As shown in Fig. 1, (I) is a discrete neutral monomeric molecule, in which the Mn atom resides on a crystallographic inversion centre and the asymmetric unit contains one-half of the formula [Mn(H2ida)2(H2O)2]. The octahedral sphere on the manganese(II) centre is highly distorted because of the N,O-chelation of the rigid H2ida ligand (Table 1), with the cis angles [76.45 (13)–103.55 (13)°] deviating sifgnificantly from the ideal value of 90°.

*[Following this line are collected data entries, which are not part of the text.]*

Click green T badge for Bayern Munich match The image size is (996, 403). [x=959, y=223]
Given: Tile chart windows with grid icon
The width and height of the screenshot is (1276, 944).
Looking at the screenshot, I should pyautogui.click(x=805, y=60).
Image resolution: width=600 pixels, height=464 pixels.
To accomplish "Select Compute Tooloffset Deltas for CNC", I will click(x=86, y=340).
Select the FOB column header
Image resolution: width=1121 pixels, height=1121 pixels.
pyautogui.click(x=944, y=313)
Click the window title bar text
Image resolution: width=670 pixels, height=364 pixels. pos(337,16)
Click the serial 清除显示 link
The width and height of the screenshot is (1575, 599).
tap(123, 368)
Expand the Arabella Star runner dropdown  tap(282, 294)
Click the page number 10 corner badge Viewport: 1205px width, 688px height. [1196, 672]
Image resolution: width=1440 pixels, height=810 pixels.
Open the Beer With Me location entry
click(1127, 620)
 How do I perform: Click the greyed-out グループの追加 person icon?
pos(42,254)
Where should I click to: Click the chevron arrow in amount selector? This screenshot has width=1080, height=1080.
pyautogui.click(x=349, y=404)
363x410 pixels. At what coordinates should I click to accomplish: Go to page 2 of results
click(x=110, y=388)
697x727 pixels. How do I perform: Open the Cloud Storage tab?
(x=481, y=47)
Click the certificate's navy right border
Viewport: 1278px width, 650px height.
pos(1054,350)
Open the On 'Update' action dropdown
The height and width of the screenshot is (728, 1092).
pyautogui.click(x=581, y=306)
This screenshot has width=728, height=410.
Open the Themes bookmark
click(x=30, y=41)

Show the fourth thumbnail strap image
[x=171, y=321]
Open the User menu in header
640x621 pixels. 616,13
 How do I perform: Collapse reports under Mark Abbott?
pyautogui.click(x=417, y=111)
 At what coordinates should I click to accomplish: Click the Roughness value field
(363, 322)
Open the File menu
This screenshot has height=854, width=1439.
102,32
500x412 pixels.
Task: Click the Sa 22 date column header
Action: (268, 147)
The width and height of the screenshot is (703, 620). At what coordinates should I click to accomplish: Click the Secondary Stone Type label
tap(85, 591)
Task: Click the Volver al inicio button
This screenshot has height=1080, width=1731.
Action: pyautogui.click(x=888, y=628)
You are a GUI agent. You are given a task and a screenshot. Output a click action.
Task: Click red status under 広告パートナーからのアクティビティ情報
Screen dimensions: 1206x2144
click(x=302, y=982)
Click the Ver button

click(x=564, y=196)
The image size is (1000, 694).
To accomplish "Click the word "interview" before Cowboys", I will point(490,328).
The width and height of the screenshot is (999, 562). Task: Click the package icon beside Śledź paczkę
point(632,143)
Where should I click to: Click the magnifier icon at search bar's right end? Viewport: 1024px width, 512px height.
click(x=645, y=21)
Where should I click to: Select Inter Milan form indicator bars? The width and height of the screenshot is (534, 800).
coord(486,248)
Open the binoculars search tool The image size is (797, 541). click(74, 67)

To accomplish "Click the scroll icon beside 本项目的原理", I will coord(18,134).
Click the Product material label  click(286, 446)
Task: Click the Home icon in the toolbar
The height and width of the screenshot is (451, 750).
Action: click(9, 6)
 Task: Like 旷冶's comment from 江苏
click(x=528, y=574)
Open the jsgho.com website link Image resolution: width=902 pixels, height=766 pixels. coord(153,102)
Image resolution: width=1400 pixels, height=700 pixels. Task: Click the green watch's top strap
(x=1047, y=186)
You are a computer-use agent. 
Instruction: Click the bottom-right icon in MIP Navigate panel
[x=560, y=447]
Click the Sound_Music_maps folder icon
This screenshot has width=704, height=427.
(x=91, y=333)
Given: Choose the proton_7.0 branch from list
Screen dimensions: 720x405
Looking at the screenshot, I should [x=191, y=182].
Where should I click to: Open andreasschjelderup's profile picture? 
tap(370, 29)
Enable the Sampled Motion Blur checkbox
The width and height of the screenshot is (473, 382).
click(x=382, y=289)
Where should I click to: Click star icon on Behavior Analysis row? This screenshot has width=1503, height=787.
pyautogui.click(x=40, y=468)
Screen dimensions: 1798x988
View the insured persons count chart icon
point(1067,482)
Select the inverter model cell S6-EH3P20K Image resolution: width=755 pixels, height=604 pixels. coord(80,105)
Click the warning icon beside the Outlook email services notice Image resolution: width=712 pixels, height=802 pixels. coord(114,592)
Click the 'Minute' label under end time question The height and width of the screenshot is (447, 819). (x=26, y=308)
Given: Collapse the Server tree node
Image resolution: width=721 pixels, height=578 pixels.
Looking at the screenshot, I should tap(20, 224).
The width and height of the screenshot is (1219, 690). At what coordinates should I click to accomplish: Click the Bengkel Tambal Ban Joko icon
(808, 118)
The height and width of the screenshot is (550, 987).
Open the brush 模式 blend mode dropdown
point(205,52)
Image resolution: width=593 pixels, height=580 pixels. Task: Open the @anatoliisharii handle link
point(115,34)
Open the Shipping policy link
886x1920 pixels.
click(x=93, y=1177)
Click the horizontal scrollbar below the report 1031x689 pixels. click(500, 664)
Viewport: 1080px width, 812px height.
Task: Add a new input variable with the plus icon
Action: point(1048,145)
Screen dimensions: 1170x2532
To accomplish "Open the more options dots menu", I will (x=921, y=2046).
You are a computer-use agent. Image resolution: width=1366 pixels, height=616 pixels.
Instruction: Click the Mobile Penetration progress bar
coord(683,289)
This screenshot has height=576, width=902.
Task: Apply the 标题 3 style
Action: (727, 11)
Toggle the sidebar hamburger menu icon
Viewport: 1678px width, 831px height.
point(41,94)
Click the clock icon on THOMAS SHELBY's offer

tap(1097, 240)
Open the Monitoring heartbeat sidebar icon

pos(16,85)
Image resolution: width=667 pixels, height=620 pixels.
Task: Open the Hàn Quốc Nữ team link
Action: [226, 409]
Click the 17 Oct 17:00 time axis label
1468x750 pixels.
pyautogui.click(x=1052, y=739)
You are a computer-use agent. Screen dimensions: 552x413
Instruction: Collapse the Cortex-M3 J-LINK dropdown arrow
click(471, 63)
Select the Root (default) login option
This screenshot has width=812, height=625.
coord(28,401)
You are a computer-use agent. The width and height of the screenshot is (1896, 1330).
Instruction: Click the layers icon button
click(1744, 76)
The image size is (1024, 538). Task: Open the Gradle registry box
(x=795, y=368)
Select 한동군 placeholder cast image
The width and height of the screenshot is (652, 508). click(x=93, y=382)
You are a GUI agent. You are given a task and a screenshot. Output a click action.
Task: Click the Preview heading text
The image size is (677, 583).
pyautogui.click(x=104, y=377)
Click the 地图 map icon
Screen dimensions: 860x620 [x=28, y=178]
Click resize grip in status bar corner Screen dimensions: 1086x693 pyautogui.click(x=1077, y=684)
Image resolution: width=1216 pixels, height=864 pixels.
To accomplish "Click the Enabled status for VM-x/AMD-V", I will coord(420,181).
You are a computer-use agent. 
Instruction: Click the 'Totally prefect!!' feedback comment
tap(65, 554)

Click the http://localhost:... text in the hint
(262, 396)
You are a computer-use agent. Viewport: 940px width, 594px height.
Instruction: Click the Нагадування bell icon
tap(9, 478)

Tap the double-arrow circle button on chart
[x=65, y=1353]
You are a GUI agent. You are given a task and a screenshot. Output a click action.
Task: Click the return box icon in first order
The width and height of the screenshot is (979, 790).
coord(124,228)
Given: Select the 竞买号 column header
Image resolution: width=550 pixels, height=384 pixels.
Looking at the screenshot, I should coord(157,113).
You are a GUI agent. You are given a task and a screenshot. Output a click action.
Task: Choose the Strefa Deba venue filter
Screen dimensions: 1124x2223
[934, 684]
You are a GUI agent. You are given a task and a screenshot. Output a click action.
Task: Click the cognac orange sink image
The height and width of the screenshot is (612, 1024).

The Mn atom, atoms O1 and N2, and the inversion-related pair are strictly coplanar as a result of the Mn atom lying on the inversion centre. The two O atoms from the symmetry-related water molecules complete the octahedral coordination The Mn—O distance (Table 1) is comparable with those in the Mn(II)–water complexes (Schlueter & Geiser, 2003; Okabe & Koizumi, 1997; Hao et al., 2000; Ma et al., 2002).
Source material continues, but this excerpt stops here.